« Il devient nécessaire, pour maintenir la place de la France en bonne position dans les avancées de la médecine personnalisée, de développer aussi rapidement que possible à l’échelle nationale des capacités d’analyse suffisantes des génomes », a conclu le rapport du groupe de travail commun à l'Académie nationale de médecine et à l'Académie des technologies.
Celui-ci précise, en préambule, que le pays accuse « un retard certain » dans le domaine du séquençage de l’ADN de nouvelle génération (« Next generation sequencing » ou NGS) sur les États-Unis, la Chine et le Royaume Uni. Ce comité bi académique revient sur les progrès réalisés depuis l'initiation de ces techniques à la fin des années soixante-dix et au cours du projet Génome Humain dans les années 90, soulignant que « le coût du nucléotide séquencé a été divisé par 100 000, et le temps d’acquisition des données génomiques extrêmement réduit ».
Il rappelle que ce type d’analyses est déjà utilisé en France en pratique hospitalière dans le dépistage des maladies rares et dans le traitement des cancers via les 28 plateformes de génétique moléculaire des tumeurs mises en place par l’Institut national du cancer (INCa).
Objectif : 40 000 analyses de génomes complets par an
Le rapport prend également la mesure du chemin à parcourir pour répondre « aux exigences d’une approche clinique des maladies humaines et d’une médecine personnalisée ou de précision ». Ajoutant que « l’utilisation des données de séquençage du génome du patient permet dans un nombre croissant de cas d’affiner le diagnostic médical et le pronostic, et de choisir le traitement le plus adapté à la pathologie décelée ».
À l’issue de l’analyse de la situation présente en France, le groupe d'experts a formulé une série de recommandations pour évaluer les développements potentiels en envisageant les divers aspects à prendre en compte. « Conscients de ce que le développement des capacités d’analyse souhaitable à terme pose, de par le volume des données à analyser, de nombreuses questions organisationnelles, réglementaires, technologiques, économiques, financières, éducatives et éthiques nous suggérons fortement qu’une première étape voit la création d’un démonstrateur qui permettra de tester en vraie grandeur les solutions disponibles », ont-ils précisé.

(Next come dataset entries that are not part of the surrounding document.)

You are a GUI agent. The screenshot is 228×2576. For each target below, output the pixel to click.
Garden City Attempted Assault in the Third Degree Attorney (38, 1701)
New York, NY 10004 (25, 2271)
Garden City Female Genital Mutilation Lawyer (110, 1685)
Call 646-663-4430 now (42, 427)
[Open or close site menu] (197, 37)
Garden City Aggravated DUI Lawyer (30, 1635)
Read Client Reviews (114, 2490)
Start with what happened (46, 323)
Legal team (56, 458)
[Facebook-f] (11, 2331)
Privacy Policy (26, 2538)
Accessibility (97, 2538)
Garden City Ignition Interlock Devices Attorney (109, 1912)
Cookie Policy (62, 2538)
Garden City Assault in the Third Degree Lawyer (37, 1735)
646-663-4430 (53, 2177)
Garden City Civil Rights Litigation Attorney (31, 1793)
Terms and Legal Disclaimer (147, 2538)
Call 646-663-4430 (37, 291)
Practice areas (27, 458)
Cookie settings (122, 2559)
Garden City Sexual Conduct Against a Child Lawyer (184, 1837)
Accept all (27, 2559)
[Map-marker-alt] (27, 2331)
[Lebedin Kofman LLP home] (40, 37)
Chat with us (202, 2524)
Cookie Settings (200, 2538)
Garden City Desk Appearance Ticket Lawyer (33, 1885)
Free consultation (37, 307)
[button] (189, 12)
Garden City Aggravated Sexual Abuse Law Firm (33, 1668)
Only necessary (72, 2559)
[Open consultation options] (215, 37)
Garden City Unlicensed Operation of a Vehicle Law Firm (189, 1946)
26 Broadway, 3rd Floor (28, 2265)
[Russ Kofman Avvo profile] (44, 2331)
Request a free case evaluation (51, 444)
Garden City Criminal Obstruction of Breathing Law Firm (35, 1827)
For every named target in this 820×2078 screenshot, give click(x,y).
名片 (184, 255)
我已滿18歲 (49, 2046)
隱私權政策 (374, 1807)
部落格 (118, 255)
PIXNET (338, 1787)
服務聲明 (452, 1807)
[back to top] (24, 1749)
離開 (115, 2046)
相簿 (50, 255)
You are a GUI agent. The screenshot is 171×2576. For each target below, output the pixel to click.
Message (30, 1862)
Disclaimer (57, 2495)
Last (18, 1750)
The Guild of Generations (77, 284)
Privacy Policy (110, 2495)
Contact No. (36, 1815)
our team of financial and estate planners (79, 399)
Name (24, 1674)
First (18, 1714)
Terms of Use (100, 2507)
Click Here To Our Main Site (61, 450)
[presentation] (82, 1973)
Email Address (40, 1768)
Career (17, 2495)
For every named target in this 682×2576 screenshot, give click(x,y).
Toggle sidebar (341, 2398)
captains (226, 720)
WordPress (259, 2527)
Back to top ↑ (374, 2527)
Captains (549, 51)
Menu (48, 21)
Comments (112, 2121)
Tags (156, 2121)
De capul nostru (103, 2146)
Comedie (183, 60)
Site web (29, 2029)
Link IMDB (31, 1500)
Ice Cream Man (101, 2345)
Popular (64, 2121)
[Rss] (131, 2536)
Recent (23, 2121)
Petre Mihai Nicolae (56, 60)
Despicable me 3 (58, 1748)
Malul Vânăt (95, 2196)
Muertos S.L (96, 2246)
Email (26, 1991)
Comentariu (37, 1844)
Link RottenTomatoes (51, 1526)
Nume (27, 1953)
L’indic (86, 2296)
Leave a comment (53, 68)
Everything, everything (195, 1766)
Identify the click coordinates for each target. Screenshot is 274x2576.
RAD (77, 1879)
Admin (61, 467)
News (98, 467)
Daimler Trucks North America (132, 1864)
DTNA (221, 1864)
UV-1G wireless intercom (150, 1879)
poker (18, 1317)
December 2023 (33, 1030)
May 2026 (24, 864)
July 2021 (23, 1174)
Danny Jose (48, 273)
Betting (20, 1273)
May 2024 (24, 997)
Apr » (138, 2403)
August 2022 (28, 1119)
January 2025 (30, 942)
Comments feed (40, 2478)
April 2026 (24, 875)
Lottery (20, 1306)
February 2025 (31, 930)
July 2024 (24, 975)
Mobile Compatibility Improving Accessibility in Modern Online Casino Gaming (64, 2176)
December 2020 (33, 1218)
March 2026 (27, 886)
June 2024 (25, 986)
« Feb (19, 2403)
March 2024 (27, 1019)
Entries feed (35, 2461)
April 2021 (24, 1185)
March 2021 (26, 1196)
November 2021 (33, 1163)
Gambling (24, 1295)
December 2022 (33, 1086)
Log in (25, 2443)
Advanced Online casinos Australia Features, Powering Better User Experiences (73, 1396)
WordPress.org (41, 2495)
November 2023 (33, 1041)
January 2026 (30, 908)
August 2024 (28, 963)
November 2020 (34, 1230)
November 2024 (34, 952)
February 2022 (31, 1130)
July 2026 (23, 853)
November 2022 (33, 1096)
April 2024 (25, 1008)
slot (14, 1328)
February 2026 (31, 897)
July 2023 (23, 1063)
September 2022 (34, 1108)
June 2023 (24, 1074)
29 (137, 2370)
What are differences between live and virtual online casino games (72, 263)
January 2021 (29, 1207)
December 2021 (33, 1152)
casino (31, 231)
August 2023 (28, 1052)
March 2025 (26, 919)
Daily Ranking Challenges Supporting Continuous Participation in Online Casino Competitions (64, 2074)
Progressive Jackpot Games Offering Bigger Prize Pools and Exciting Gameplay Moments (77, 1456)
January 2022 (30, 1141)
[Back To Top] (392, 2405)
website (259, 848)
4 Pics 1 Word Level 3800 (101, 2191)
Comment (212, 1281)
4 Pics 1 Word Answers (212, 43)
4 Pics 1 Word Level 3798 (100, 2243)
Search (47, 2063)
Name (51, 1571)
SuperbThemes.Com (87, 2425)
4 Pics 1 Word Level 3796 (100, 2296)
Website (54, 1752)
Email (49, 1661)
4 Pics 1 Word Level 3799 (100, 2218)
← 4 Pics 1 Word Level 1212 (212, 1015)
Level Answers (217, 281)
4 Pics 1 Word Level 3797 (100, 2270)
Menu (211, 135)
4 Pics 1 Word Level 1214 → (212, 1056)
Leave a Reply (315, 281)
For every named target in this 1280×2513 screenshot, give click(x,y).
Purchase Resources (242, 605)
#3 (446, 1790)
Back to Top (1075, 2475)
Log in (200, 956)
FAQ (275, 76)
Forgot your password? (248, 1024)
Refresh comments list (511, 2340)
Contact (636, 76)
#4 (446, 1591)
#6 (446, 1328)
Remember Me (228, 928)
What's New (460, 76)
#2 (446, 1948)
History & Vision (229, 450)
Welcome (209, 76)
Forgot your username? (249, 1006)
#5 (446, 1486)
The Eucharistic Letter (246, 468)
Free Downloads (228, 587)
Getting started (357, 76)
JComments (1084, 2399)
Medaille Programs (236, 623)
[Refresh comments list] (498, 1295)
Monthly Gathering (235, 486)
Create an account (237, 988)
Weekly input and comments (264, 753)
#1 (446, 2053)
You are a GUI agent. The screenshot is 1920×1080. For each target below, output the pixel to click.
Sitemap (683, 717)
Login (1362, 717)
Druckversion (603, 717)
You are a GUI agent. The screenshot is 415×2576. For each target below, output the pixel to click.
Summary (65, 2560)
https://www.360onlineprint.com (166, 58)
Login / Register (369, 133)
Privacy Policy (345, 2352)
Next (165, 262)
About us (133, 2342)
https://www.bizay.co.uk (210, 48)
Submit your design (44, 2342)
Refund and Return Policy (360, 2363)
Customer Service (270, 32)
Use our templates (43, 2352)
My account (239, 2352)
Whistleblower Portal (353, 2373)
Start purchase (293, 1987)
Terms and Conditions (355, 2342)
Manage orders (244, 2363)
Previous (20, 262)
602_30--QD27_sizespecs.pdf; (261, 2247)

Cette unité de démonstration devra être d’une taille suffisante pour réaliser de l’ordre 40 000 analyses de génomes complets par an, leur stockage numérisé et leur interprétation en y associant le plus grand nombre de partenaires « utilisateurs » possibles qui participeront ainsi à la création de valeur.
Favoriser la fabrication française et faire évoluer la législation
Les experts insistent par ailleurs sur l'importance de favoriser la création d’une société française ou européenne fabriquant des appareils de séquençage de capacité équivalente ou supérieure à celle proposée par Illumina Inc, « afin de mettre fin à terme au monopole de cette société américaine ». Ils recommandent, en outre, de développer en amont du séquençage, des approches microfluidiques de préparation des échantillons, et en aval, des logiciels d’interprétation des données en établissant les contacts nécessaires entre industriels et généticiens.
Le rapport engage, du reste, à travers deux mesures, à faire évoluer la législation. Il suggère en l'occurrence de modifier la réglementation actuelle imposant à tout projet de recherche impliquant le séquençage des génomes de dépendre d’une hypothèse physiopathologique, dans la mesure où l’objectif recherché par ce séquençage systématique est l’établissement de cette relation.
Il appelle, de plus, à faciliter, en matière de recherches, sous le contrôle de la CNIL, le croisement de fichiers de données génétiques avec des fichiers de données cliniques concernant les mêmes malades en respectant l’anonymat des patients.
En projet : la création de 10 à 15 centres de séquençage
La dernière mesure porte sur le projet de création, dans un second temps, de 10 à 15 centres répartis sur le territoire, reliés entre eux et inter opérationnels et, de plus, connectés à un centre collectant l’ensemble des données génomiques, cliniques et autres informations utiles dans le dossier médical des patients.
En conlusion, le rapport estime que « le changement d’échelle dans l’analyse du génome, tel qu’il est esquissé, offre une grande opportunité pour le développement non seulement de la médecine, mais également de plusieurs filières industrielles dont celle du médicament et des tests diagnostiques ».
Les académies considèrent que si le séquençage nécessite, dans l’immédiat, un passage obligé par le fournisseur de machines américaines Illumina Inc., les compétences industrielles et de recherche françaises devraient permettre de compenser cet inconvénient par une approche informatique de très haut niveau réalisée dans le cadre national.